> _Source records_:
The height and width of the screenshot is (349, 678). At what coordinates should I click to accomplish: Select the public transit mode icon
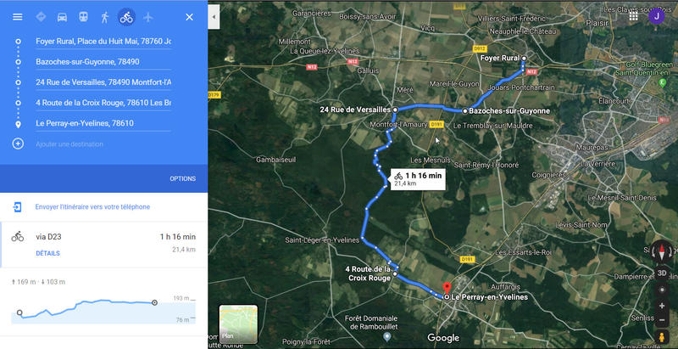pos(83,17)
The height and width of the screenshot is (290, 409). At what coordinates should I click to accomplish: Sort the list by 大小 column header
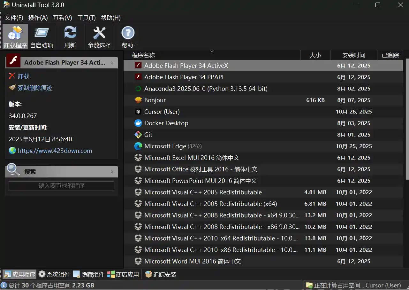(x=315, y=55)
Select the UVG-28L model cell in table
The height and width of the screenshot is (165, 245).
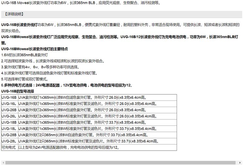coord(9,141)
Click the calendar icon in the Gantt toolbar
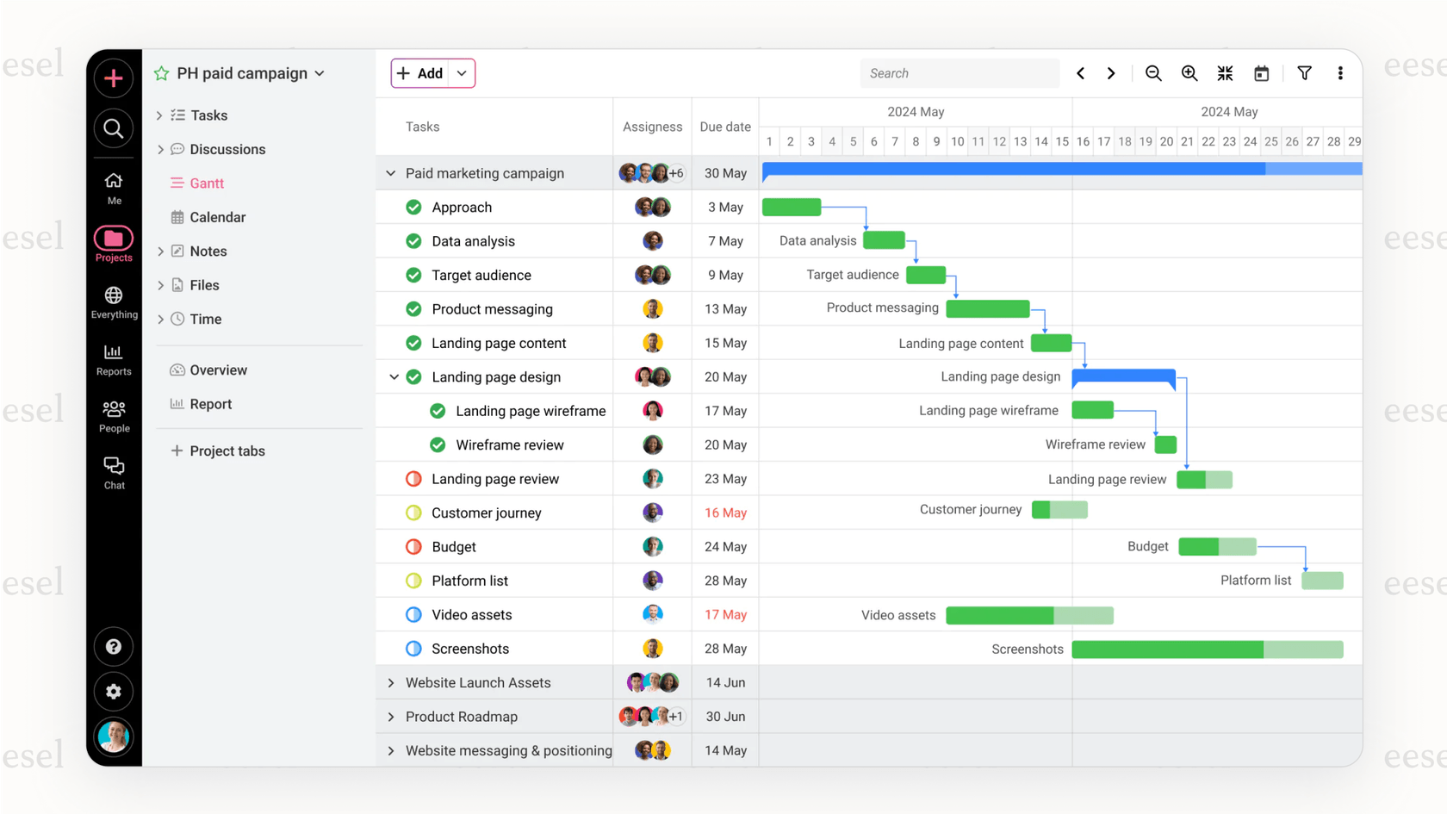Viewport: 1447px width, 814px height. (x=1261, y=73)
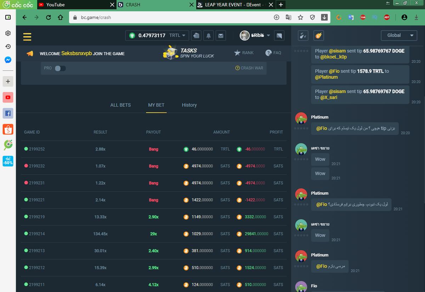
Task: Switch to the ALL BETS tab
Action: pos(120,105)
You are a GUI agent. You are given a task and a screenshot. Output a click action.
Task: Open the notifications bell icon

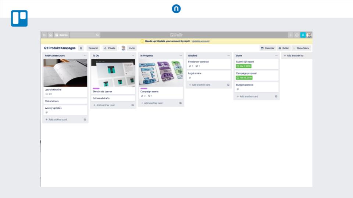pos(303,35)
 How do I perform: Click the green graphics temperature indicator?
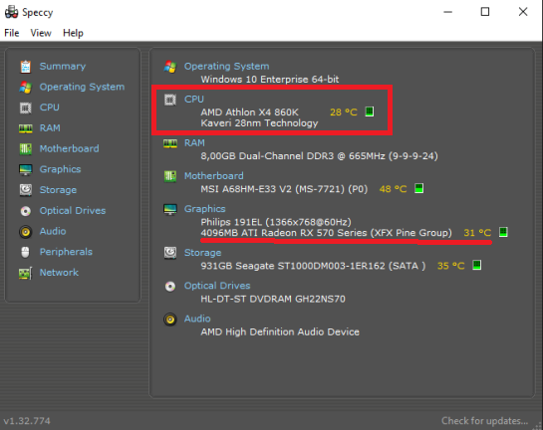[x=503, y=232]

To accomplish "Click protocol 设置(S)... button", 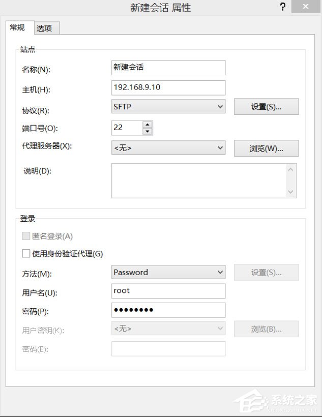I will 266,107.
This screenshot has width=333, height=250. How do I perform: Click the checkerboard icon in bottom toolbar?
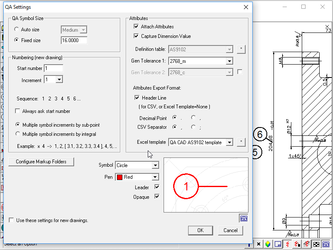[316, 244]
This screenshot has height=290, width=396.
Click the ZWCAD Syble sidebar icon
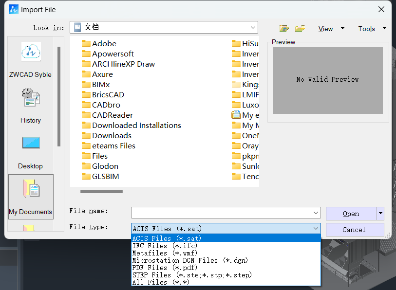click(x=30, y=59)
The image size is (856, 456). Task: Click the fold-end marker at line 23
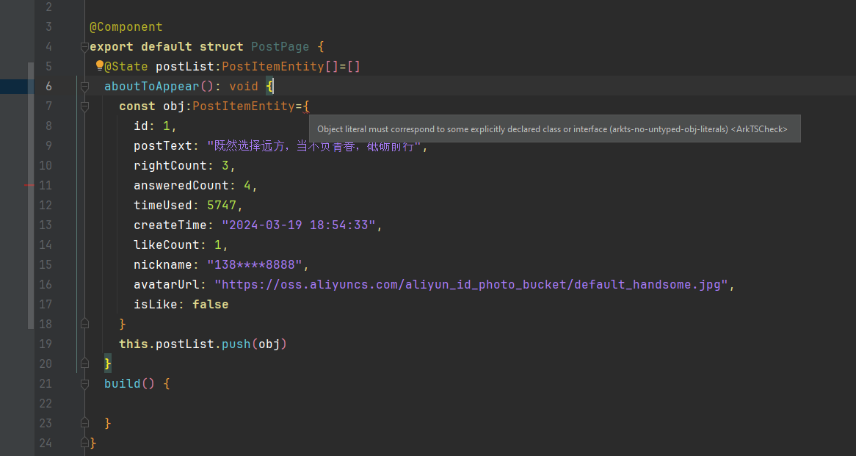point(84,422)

> _Task goal_: Identify every line in the entries above that contains the word "Select", matching case exactly, and copy each such line.

> _Output for this task_:
The height and width of the screenshot is (349, 678). At what coordinates should I click to accomplish: Select the public transit mode icon
Select the UVG-28L model cell in table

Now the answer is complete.